Problem => Below are the records; restate all of them word for word.

Data records =>
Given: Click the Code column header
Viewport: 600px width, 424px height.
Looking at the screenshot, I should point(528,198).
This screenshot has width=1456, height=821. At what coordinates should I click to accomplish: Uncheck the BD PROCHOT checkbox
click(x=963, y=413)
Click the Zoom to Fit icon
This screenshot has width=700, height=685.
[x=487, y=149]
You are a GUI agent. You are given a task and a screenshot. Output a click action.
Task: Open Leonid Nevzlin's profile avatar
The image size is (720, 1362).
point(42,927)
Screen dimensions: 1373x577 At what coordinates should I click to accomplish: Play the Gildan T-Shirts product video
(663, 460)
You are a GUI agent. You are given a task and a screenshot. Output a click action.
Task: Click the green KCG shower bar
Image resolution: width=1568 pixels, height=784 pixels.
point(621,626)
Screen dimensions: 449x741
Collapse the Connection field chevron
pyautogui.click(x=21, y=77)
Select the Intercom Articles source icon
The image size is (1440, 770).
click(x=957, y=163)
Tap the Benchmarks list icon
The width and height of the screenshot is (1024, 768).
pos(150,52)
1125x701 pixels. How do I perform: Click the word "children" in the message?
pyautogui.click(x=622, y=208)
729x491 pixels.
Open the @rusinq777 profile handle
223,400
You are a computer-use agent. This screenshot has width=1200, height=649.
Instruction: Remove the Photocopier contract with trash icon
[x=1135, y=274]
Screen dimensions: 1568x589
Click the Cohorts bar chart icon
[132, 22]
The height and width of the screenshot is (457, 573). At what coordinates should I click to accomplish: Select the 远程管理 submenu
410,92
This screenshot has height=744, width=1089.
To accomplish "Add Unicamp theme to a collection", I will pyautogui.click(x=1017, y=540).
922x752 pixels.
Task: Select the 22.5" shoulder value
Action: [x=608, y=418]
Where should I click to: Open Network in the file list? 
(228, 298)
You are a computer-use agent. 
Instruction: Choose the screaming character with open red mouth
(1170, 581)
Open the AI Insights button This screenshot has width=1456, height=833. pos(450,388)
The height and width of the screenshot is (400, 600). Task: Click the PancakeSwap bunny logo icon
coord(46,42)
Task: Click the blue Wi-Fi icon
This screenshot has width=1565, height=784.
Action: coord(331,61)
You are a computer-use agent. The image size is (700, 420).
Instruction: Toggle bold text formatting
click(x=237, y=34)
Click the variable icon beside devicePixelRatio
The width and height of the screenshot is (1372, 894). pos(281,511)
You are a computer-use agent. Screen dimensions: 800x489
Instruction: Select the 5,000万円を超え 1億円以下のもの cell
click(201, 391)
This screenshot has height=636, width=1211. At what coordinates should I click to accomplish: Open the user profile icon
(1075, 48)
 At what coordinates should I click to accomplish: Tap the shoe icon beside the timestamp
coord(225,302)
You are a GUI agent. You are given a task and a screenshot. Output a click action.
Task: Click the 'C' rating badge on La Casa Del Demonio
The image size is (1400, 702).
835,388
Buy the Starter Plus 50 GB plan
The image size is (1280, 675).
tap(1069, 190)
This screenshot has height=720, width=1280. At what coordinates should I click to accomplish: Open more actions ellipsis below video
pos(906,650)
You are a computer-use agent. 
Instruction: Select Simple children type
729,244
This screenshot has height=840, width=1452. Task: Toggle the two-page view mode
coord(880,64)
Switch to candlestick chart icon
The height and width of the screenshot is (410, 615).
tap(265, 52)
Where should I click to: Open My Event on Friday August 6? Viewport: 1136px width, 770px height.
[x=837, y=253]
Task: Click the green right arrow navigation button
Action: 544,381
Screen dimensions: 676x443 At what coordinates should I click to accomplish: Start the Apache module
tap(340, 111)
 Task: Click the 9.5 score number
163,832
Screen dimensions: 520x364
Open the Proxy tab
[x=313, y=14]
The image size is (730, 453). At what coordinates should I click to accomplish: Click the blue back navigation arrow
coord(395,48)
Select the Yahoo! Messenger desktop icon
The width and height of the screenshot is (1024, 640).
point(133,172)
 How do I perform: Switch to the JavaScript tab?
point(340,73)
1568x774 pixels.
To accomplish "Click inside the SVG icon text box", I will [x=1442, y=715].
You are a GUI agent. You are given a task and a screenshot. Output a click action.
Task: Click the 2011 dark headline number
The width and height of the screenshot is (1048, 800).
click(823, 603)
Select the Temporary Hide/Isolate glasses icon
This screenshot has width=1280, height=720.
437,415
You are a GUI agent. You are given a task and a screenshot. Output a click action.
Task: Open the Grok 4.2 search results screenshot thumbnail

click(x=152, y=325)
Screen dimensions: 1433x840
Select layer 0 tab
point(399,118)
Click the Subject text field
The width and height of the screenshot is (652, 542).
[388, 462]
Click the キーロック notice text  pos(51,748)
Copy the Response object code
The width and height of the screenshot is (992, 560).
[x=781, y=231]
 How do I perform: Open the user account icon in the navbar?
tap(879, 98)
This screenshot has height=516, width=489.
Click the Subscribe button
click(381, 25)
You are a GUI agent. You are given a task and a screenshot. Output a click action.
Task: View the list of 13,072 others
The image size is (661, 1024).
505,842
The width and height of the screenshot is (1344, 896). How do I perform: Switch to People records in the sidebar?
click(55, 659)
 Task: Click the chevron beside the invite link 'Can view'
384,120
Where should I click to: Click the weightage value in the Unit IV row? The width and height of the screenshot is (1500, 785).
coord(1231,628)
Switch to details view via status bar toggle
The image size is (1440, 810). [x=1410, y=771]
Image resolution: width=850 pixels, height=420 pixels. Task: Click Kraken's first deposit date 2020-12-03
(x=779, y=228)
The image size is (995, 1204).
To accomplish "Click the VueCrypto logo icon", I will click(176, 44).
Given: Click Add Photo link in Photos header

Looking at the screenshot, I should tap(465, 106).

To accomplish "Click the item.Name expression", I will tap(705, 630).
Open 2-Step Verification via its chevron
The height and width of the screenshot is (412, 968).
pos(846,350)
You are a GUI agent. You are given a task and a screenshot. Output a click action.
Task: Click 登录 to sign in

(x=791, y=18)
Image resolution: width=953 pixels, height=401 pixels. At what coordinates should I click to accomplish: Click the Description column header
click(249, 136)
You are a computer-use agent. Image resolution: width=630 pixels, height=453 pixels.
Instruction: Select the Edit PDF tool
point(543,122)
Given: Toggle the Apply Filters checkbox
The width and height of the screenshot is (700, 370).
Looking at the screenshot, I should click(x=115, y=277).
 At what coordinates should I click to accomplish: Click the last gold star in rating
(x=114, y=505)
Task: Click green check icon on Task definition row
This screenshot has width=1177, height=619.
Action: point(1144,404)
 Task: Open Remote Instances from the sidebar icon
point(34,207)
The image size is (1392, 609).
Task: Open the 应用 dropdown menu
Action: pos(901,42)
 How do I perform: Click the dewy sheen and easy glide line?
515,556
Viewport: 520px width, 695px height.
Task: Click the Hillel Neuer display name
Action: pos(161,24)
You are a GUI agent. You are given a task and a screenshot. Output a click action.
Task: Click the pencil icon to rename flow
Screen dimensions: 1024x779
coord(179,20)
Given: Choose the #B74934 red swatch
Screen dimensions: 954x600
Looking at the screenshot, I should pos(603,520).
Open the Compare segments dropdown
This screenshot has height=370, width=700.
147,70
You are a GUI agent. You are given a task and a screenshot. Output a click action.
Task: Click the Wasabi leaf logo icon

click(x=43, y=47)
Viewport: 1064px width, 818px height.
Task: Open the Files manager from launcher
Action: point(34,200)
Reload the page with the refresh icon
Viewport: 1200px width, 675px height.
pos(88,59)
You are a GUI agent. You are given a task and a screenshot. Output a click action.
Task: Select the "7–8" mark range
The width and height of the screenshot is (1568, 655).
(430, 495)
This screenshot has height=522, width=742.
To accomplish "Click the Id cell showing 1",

Written reply =>
Given: Click the Code column header
Viewport: 600px width, 424px height.
Looking at the screenshot, I should point(528,198).
This screenshot has width=1456, height=821. At what coordinates should I click to accomplish: Uncheck the BD PROCHOT checkbox
click(x=963, y=413)
Click the Zoom to Fit icon
This screenshot has width=700, height=685.
[x=487, y=149]
You are a GUI agent. You are given a task and a screenshot. Output a click action.
Task: Open Leonid Nevzlin's profile avatar
The image size is (720, 1362).
point(42,927)
Screen dimensions: 1373x577 At what coordinates should I click to accomplish: Play the Gildan T-Shirts product video
(663, 460)
You are a GUI agent. You are given a task and a screenshot. Output a click action.
Task: Click the green KCG shower bar
Image resolution: width=1568 pixels, height=784 pixels.
point(621,626)
Screen dimensions: 449x741
Collapse the Connection field chevron
pyautogui.click(x=21, y=77)
Select the Intercom Articles source icon
The image size is (1440, 770).
click(x=957, y=163)
Tap the Benchmarks list icon
The width and height of the screenshot is (1024, 768).
pos(150,52)
1125x701 pixels. How do I perform: Click the word "children" in the message?
pyautogui.click(x=622, y=208)
729x491 pixels.
Open the @rusinq777 profile handle
223,400
You are a computer-use agent. This screenshot has width=1200, height=649.
Instruction: Remove the Photocopier contract with trash icon
[x=1135, y=274]
Screen dimensions: 1568x589
Click the Cohorts bar chart icon
[132, 22]
The height and width of the screenshot is (457, 573). At what coordinates should I click to accomplish: Select the 远程管理 submenu
410,92
This screenshot has height=744, width=1089.
To accomplish "Add Unicamp theme to a collection", I will pyautogui.click(x=1017, y=540).
922x752 pixels.
Task: Select the 22.5" shoulder value
Action: [x=608, y=418]
Where should I click to: Open Network in the file list? 
(228, 298)
You are a computer-use agent. 
Instruction: Choose the screaming character with open red mouth
(1170, 581)
Open the AI Insights button This screenshot has width=1456, height=833. pos(450,388)
The height and width of the screenshot is (400, 600). Task: Click the PancakeSwap bunny logo icon
coord(46,42)
Task: Click the blue Wi-Fi icon
This screenshot has width=1565, height=784.
Action: coord(331,61)
You are a computer-use agent. The image size is (700, 420).
Instruction: Toggle bold text formatting
click(x=237, y=34)
Click the variable icon beside devicePixelRatio
The width and height of the screenshot is (1372, 894). pos(281,511)
You are a computer-use agent. Screen dimensions: 800x489
Instruction: Select the 5,000万円を超え 1億円以下のもの cell
click(201, 391)
This screenshot has height=636, width=1211. At what coordinates should I click to accomplish: Open the user profile icon
(1075, 48)
 At what coordinates should I click to accomplish: Tap the shoe icon beside the timestamp
coord(225,302)
You are a GUI agent. You are given a task and a screenshot. Output a click action.
Task: Click the 'C' rating badge on La Casa Del Demonio
The image size is (1400, 702).
835,388
Buy the Starter Plus 50 GB plan
The image size is (1280, 675).
tap(1069, 190)
This screenshot has height=720, width=1280. At what coordinates should I click to accomplish: Open more actions ellipsis below video
pos(906,650)
You are a computer-use agent. 
Instruction: Select Simple children type
729,244
This screenshot has height=840, width=1452. Task: Toggle the two-page view mode
coord(880,64)
Switch to candlestick chart icon
The height and width of the screenshot is (410, 615).
tap(265, 52)
Where should I click to: Open My Event on Friday August 6? Viewport: 1136px width, 770px height.
[x=837, y=253]
Task: Click the green right arrow navigation button
Action: 544,381
Screen dimensions: 676x443 At what coordinates should I click to accomplish: Start the Apache module
tap(340, 111)
 Task: Click the 9.5 score number
163,832
Screen dimensions: 520x364
Open the Proxy tab
[x=313, y=14]
The image size is (730, 453). At what coordinates should I click to accomplish: Click the blue back navigation arrow
coord(395,48)
Select the Yahoo! Messenger desktop icon
The width and height of the screenshot is (1024, 640).
point(133,172)
 How do I perform: Switch to the JavaScript tab?
point(340,73)
1568x774 pixels.
To accomplish "Click inside the SVG icon text box", I will [x=1442, y=715].
You are a GUI agent. You are given a task and a screenshot. Output a click action.
Task: Click the 2011 dark headline number
The width and height of the screenshot is (1048, 800).
click(823, 603)
Select the Temporary Hide/Isolate glasses icon
This screenshot has width=1280, height=720.
437,415
You are a GUI agent. You are given a task and a screenshot. Output a click action.
Task: Open the Grok 4.2 search results screenshot thumbnail

click(x=152, y=325)
Screen dimensions: 1433x840
Select layer 0 tab
point(399,118)
Click the Subject text field
The width and height of the screenshot is (652, 542).
[388, 462]
Click the キーロック notice text  pos(51,748)
Copy the Response object code
The width and height of the screenshot is (992, 560).
[x=781, y=231]
 How do I perform: Open the user account icon in the navbar?
tap(879, 98)
This screenshot has height=516, width=489.
Click the Subscribe button
click(381, 25)
You are a GUI agent. You are given a task and a screenshot. Output a click action.
Task: View the list of 13,072 others
The image size is (661, 1024).
505,842
The width and height of the screenshot is (1344, 896). How do I perform: Switch to People records in the sidebar?
click(55, 659)
 Task: Click the chevron beside the invite link 'Can view'
384,120
Where should I click to: Click the weightage value in the Unit IV row? The width and height of the screenshot is (1500, 785).
coord(1231,628)
Switch to details view via status bar toggle
The image size is (1440, 810). [x=1410, y=771]
Image resolution: width=850 pixels, height=420 pixels. Task: Click Kraken's first deposit date 2020-12-03
(x=779, y=228)
The image size is (995, 1204).
To accomplish "Click the VueCrypto logo icon", I will click(176, 44).
Given: Click Add Photo link in Photos header

Looking at the screenshot, I should tap(465, 106).

To accomplish "Click the item.Name expression", I will tap(705, 630).
Open 2-Step Verification via its chevron
The height and width of the screenshot is (412, 968).
pos(846,350)
You are a GUI agent. You are given a task and a screenshot. Output a click action.
Task: Click 登录 to sign in

(x=791, y=18)
Image resolution: width=953 pixels, height=401 pixels. At what coordinates should I click to accomplish: Click the Description column header
click(249, 136)
You are a computer-use agent. Image resolution: width=630 pixels, height=453 pixels.
Instruction: Select the Edit PDF tool
point(543,122)
Given: Toggle the Apply Filters checkbox
The width and height of the screenshot is (700, 370).
Looking at the screenshot, I should click(x=115, y=277).
 At what coordinates should I click to accomplish: Click the last gold star in rating
(x=114, y=505)
Task: Click green check icon on Task definition row
This screenshot has width=1177, height=619.
Action: point(1144,404)
 Task: Open Remote Instances from the sidebar icon
point(34,207)
The image size is (1392, 609).
Task: Open the 应用 dropdown menu
Action: pos(901,42)
 How do I perform: Click the dewy sheen and easy glide line?
515,556
Viewport: 520px width, 695px height.
Task: Click the Hillel Neuer display name
Action: pos(161,24)
You are a GUI agent. You are given a task and a screenshot. Output a click action.
Task: Click the pencil icon to rename flow
Screen dimensions: 1024x779
coord(179,20)
Given: Choose the #B74934 red swatch
Screen dimensions: 954x600
Looking at the screenshot, I should pos(603,520).
Open the Compare segments dropdown
This screenshot has height=370, width=700.
147,70
You are a GUI agent. You are given a task and a screenshot. Output a click action.
Task: Click the Wasabi leaf logo icon

click(x=43, y=47)
Viewport: 1064px width, 818px height.
Task: Open the Files manager from launcher
Action: point(34,200)
Reload the page with the refresh icon
Viewport: 1200px width, 675px height.
pos(88,59)
You are a GUI agent. You are given a task and a screenshot. Output a click action.
Task: Select the "7–8" mark range
The width and height of the screenshot is (1568, 655).
(430, 495)
This screenshot has height=522, width=742.
To accomplish "Click the Id cell showing 1",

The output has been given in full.